Repeat, word for word, the stretch of the records from the very first line through the line containing "tap(69, 405)".

━━━━━━━━━━━━━━━━

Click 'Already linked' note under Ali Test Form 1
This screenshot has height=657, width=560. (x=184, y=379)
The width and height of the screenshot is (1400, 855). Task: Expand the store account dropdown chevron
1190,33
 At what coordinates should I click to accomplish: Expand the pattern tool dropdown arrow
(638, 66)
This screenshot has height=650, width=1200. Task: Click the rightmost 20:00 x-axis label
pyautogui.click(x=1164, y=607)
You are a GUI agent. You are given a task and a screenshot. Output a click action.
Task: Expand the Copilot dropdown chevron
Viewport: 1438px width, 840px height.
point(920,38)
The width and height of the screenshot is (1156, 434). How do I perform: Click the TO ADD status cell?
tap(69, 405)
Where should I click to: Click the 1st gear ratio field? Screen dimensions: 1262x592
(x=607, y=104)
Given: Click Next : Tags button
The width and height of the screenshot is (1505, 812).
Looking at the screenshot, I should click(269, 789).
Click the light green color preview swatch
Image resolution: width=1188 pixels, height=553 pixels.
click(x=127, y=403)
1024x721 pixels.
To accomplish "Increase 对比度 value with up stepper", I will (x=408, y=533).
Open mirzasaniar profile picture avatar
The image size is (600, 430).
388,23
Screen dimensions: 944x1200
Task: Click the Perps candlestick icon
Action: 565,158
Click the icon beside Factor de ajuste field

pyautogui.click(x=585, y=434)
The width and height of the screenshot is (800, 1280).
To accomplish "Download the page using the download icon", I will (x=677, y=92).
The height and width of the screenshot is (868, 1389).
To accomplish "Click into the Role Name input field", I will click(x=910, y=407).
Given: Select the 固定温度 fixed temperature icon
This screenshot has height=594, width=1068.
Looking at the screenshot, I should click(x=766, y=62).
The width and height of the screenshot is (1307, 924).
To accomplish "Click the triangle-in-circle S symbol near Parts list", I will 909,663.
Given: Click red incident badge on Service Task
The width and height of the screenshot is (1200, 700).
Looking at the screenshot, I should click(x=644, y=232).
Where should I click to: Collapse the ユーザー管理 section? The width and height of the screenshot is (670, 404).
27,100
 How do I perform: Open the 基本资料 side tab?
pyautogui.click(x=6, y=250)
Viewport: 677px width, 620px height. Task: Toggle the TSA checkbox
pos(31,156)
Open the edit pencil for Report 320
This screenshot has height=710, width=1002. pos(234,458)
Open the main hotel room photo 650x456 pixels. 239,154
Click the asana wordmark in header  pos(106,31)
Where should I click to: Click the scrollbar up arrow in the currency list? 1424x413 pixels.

━━━━━━━━━━━━━━━━

SOLUTION FOR THIS TASK:
Click 'Already linked' note under Ali Test Form 1
This screenshot has height=657, width=560. (x=184, y=379)
The width and height of the screenshot is (1400, 855). Task: Expand the store account dropdown chevron
1190,33
 At what coordinates should I click to accomplish: Expand the pattern tool dropdown arrow
(638, 66)
This screenshot has height=650, width=1200. Task: Click the rightmost 20:00 x-axis label
pyautogui.click(x=1164, y=607)
You are a GUI agent. You are given a task and a screenshot. Output a click action.
Task: Expand the Copilot dropdown chevron
Viewport: 1438px width, 840px height.
point(920,38)
The width and height of the screenshot is (1156, 434). How do I perform: Click the TO ADD status cell?
tap(69, 405)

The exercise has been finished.